## Information provided
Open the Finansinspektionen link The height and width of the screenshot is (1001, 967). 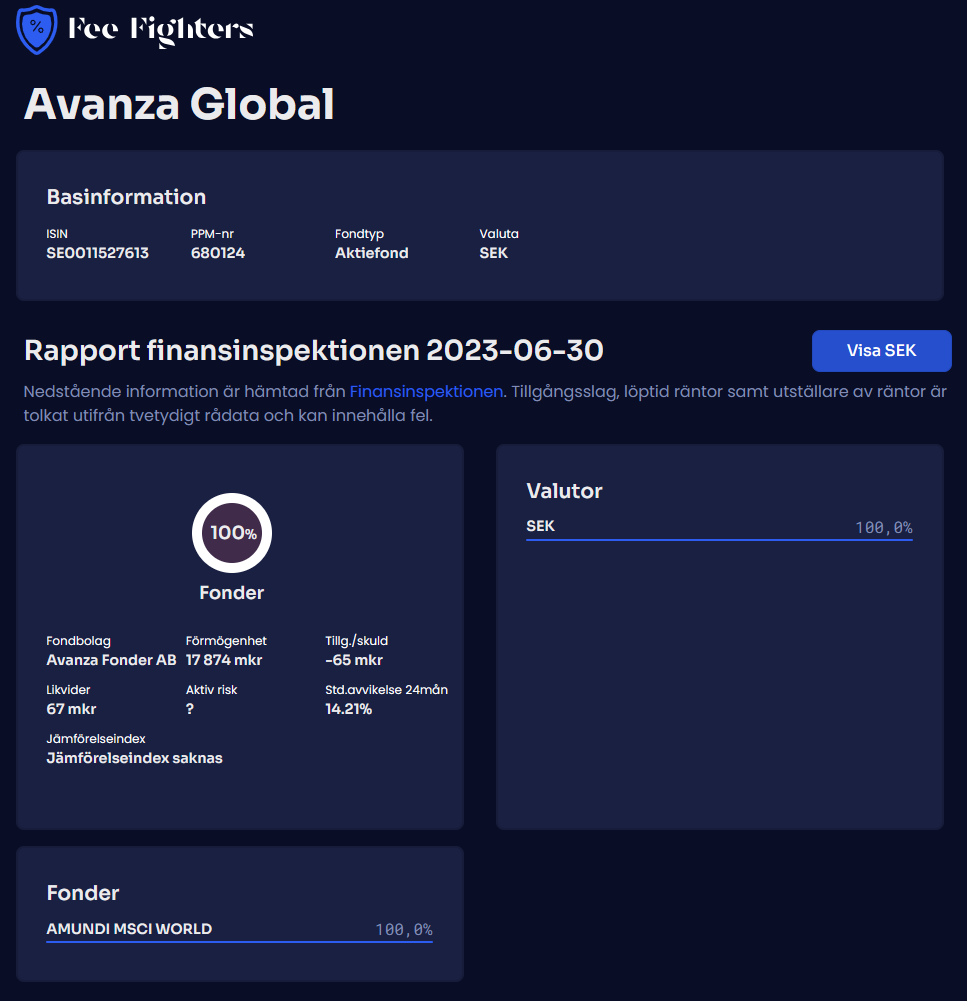pyautogui.click(x=426, y=391)
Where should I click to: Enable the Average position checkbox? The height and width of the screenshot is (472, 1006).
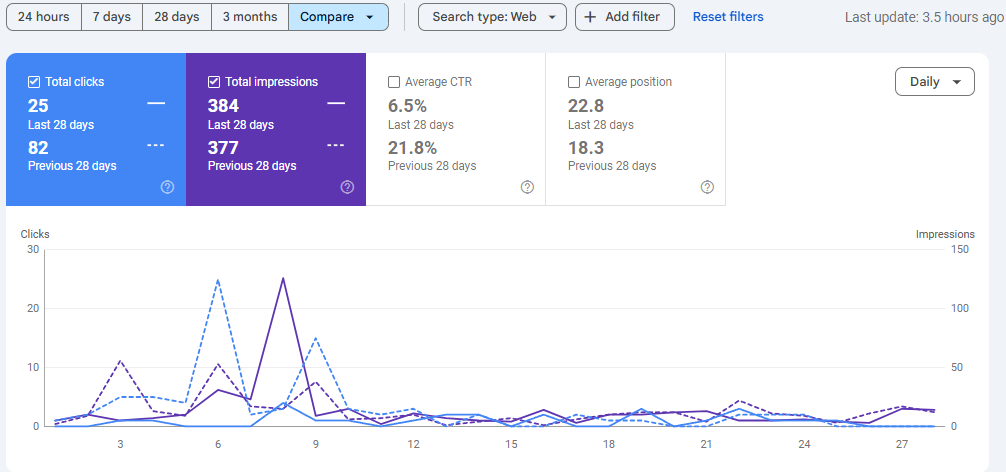pyautogui.click(x=574, y=82)
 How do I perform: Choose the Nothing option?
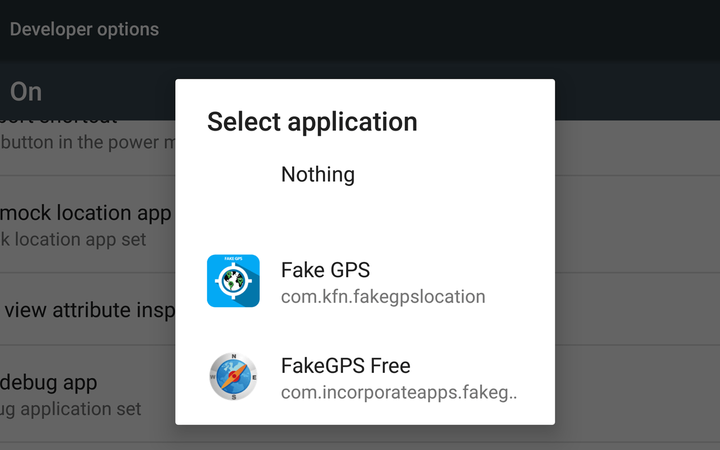point(317,175)
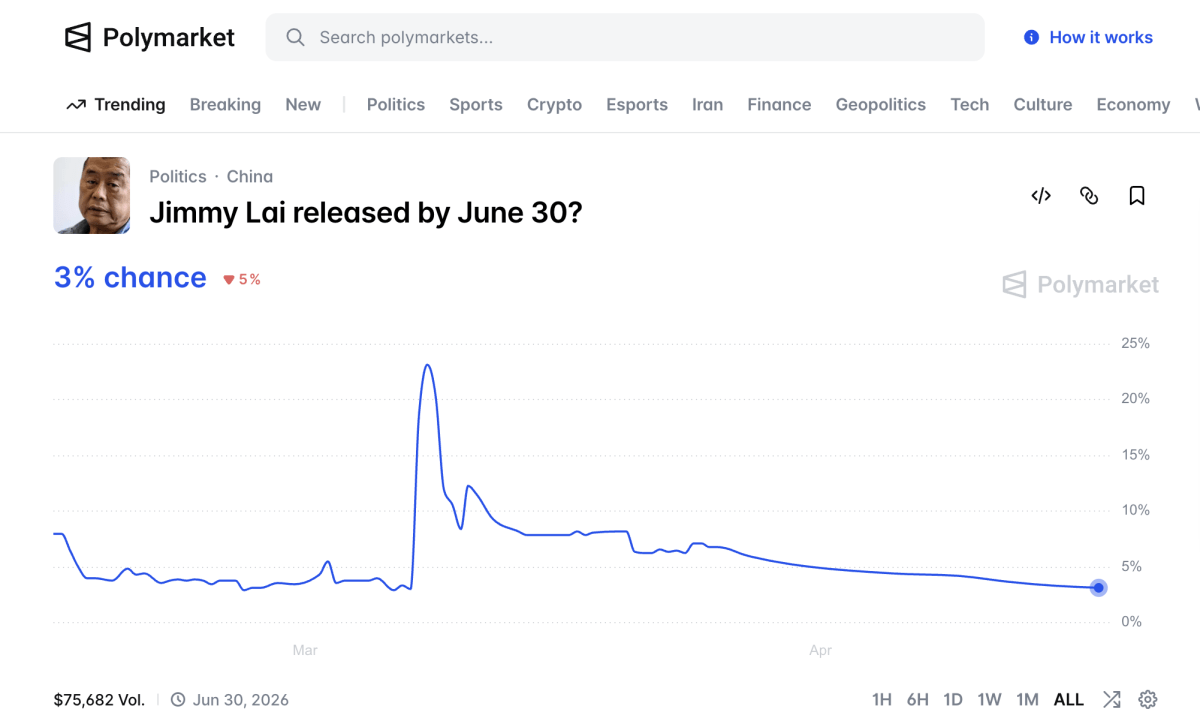Click the Search polymarkets input field
This screenshot has width=1200, height=727.
click(x=640, y=37)
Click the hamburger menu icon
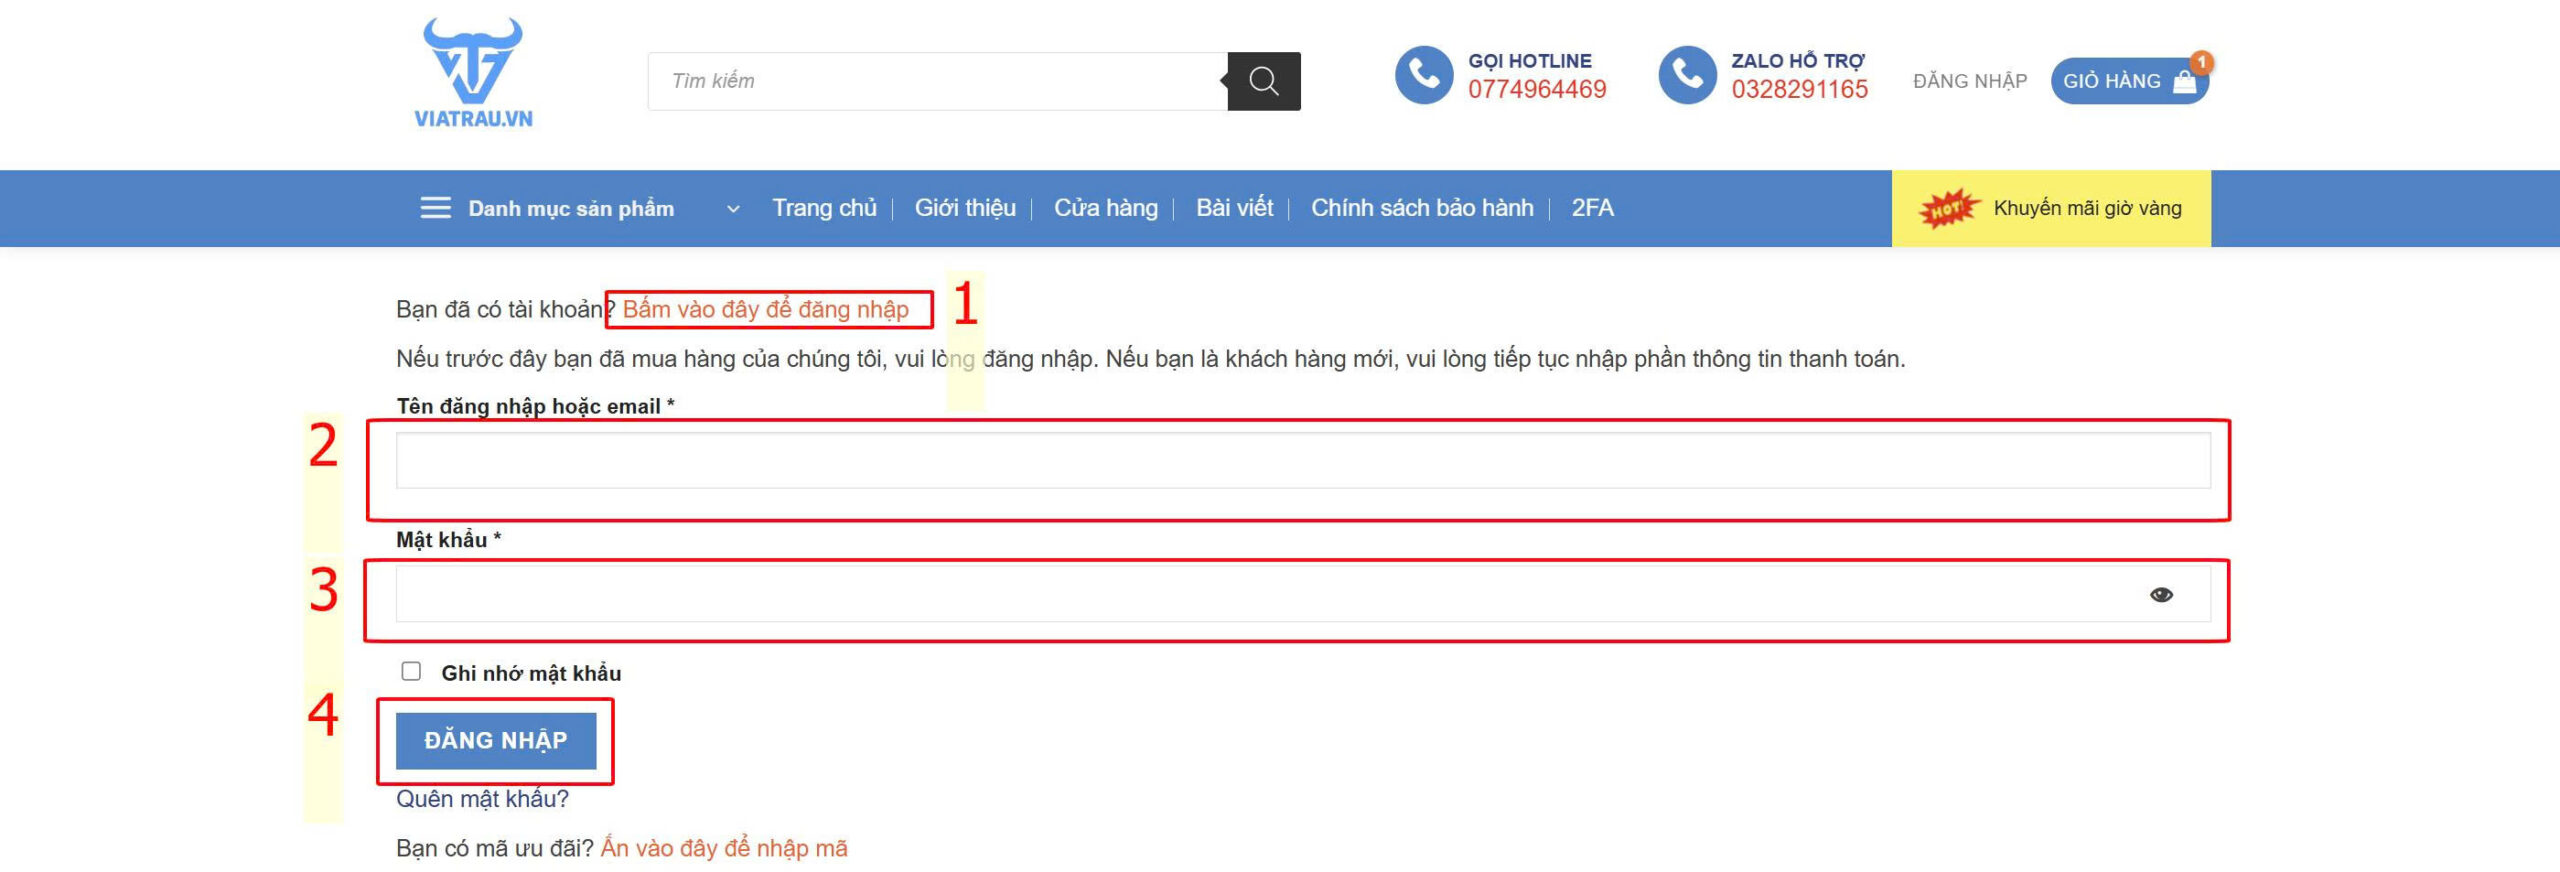2560x872 pixels. [x=435, y=208]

## Work instructions
Once you find the line with "Where should I", restate it and every later line of the data word for word, excluding the pictures.

## Solved problem
Where should I click to: Enable the Average position checkbox? The height and width of the screenshot is (472, 1006).
pyautogui.click(x=574, y=82)
 How do I perform: Choose the Nothing option?
point(317,175)
Click the Search polymarkets input field
This screenshot has width=1200, height=727.
click(x=640, y=37)
Click the hamburger menu icon
2560x872 pixels. [x=435, y=208]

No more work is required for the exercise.